Thursday, August 11, 2011

O Taste and See

From blossoms comes
this brown paper bag of peaches
we bought from the boy
at the bend in the road where we turned toward
signs painted Peaches.

From laden boughs, from hands,
from sweet fellowship in the bins,
comes nectar at the roadside, succulent
peaches we devour, dusty skin and all,
comes the familiar dust of summer, dust we eat.

O, to take what we love inside,
to carry within us an orchard, to eat
not only the skin, but the shade,
not only the sugar, but the days, to hold
the fruit in our hands, adore it, then bite into
the round jubilance of peach.

There are days we live
as if death were nowhere
in the background; from joy
to joy to joy, from wing to wing,
from blossom to blossom to
impossible blossom, to sweet impossible blossom. 
"From Blossoms" by Li-Young Lee


Mr. Flores and I sat at a wooden kitchen table on a hot, dusty summer day in the East Bay. Mr. Flores' wife, Maria, is a home Hospice patient. She has advanced dementia and is bed-bound. She is very thin, contracted into a fetal position, and appears quite childlike. She does not speak but for an occasional “coo.” Mr. Flores has cared for his wife for three years, and she has not spoken coherently to anyone for at least that long. He feeds her three times a day, carefully, slowly, compassionately. He tucks pillows around her body. He offers each small spoonful of food with words of gentle encouragement and love. 
 
Mr. Flores and I spent an hour together talking about his faith and doing what we call "life review" - a steady recollection of their early life in the Philippines, his time serving in the Navy, their first home. Mr. Flores proudly described his adventures and comic misadventures with their three children and several grandchildren. The conversation was tinged with an air of sadness; the longer he spoke of his life with Maria, the more tearful his eyes grew. 
 
Mr. Flores punctuated his marriage anecdotes with occasional questions about my life: whether I was married (not yet), whether I had a “suitor” (yes), and whether I wanted children (yes). He hoped that I would understand just how much of a blessing his marriage was, and how being married is one of many ways to grow closer to God. His Catholic faith was a source of steadfast comfort, and it taught him to "take the good with the bad, and to know that God is present with us - not just you and your wife, but you three: God, wife, husband." His eyes brimmed with tears as he spoke of his wife's eventual demise.  Even though he did “know that she cannot stay like this forever, I want to keep her here with me, touch her, kiss her, hold her hand, so that she knows I love her.” 

His grief became palpable, and the conversation trailed off. He jumped up from the table. “Here! I have plums from my daughter's tree up north. Have one.” I accepted a plum from a huge paper bag. Quietly we stood together in his kitchen; together, we bit into perfectly ripe, juicy plums. My plum was delicious, fragrant. “O taste and see that the Lord is good,” I said to Mr. Flores, quoting Psalm 34. He laughed, aglow in the beam of his kitchen skylight. 

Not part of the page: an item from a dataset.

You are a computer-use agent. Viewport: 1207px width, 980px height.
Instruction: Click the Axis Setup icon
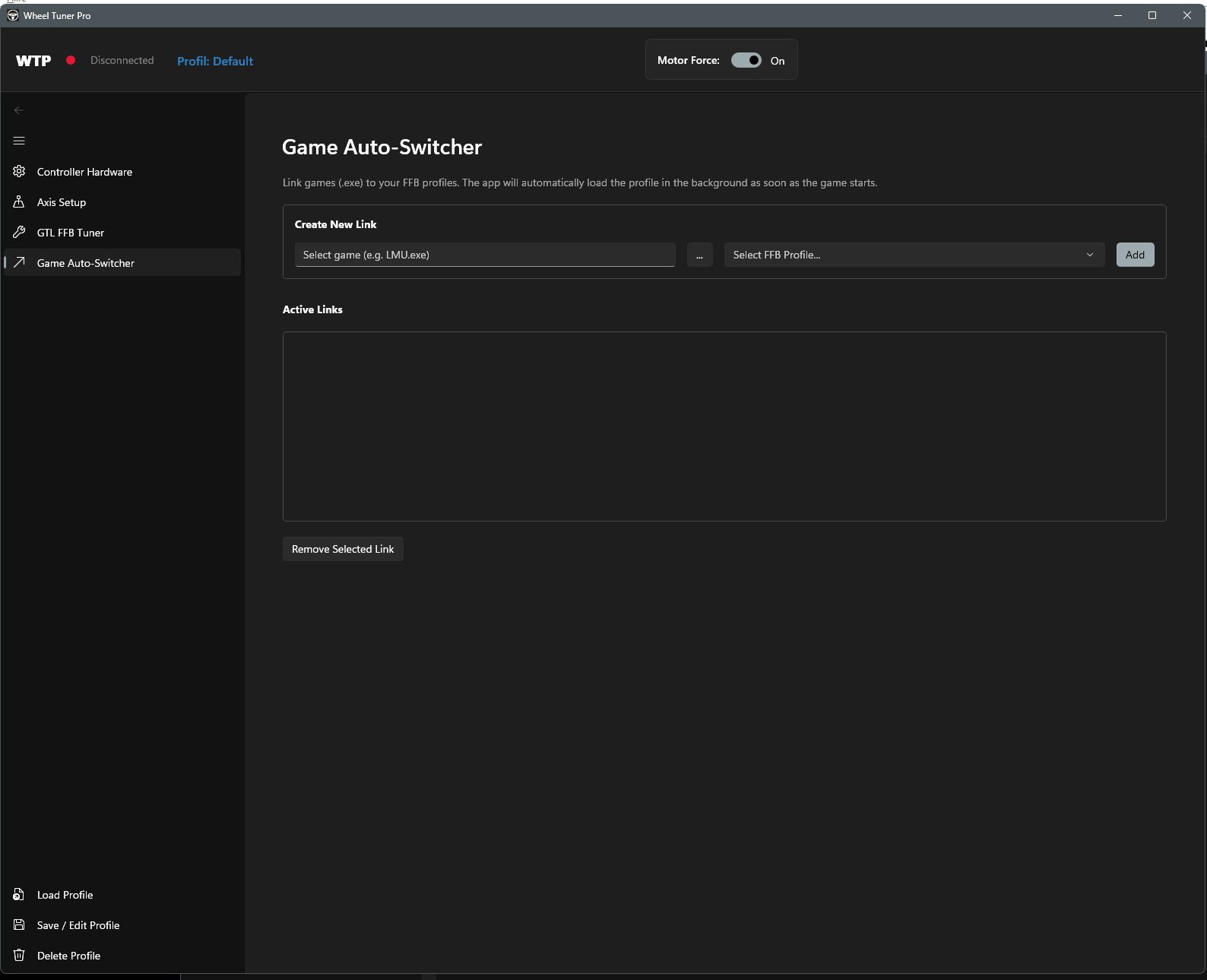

"There are days we live as if death were nowhere in the background," as it says in Lee's poem. There are days when we stand, plums in hand, in the midst of storytelling, quiet loss, abundant gratitude.  There are days when the plums are ripe, and we must take and eat, taste and see.

Last week, the Church celebrated the Feast of Transfiguration.  We brought baskets of fruit to the sanctuary, and at the conclusion of the service, the bountiful pile of plums, peaches, grapes and berries were blessed and shared.  The blessing of fruit on this day is a reminder of the final transfiguration of all things. It signifies the ultimate flowering and fruitfulness of all creation in Paradise where all will be transformed by the glory of God. It teaches us to "taste and see" these sacred moments as they are presented to us. It teaches us to remember that we always "carry within us an orchard." It teaches us to share plums in a quiet, sunny house, in sweet and sacred fellowship.